High level expression, purification, and characterization of the Kunitz-type protease inhibitor domain of protease nexin-2/amyloid beta-protein precursor.

The protease inhibitor, protease nexin-2 (PN-2), is the secreted isoform of the Alzheimer's amyloid beta-protein precursor (A beta PP) that contains the Kunitz-type protease inhibitor (KPI) domain. Here we describe the use of the methylotrophic industrial yeast Pichia pastoris as a host system for the large scale production of the KPI domain of PN-2/A beta PP. In addition to the 57 amino acid KPI domain, the expression product contained an additional four amino acid residues at its amino terminus that correspond to amino acids 285-288 of A beta PP (Ponte et al. 1988 Nature 311:525-527).

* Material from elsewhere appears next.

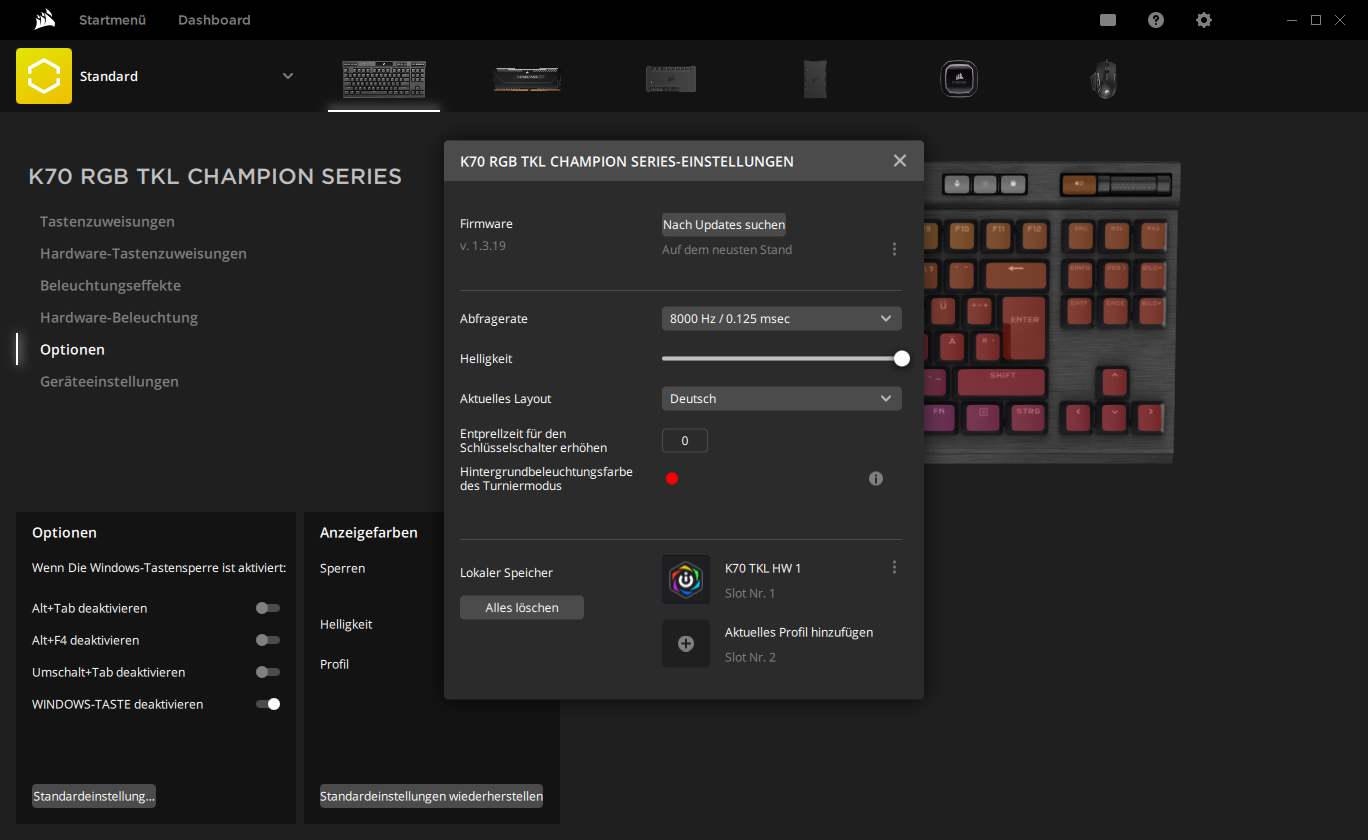
Task: Click the plus icon for Slot Nr. 2
Action: click(x=686, y=644)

This expression system generated yields of greater than 1.0 gram of KPI domain per liter of fermentation media. The secreted 61 amino acid product was purified to homogeneity and biochemically characterized. Amino acid analysis and sequencing of the entire expressed KPI domain verified its integrity. Similar to native PN-2/A beta PP, the purified KPI domain potently inhibited trypsin, chymotrypsin, and coagulation factor XIa. Although heparin augments the inhibition of factor XIa by native PN-2/A beta PP it had no effect on the inhibition of factor XIa by expressed KPI domain suggesting that heparin binds to regions on native PN-2/A beta PP outside of the protease inhibitory domain. This KPI domain expression product should be useful in studying the physiologic and pathophysiologic functions of PN-2/A beta PP.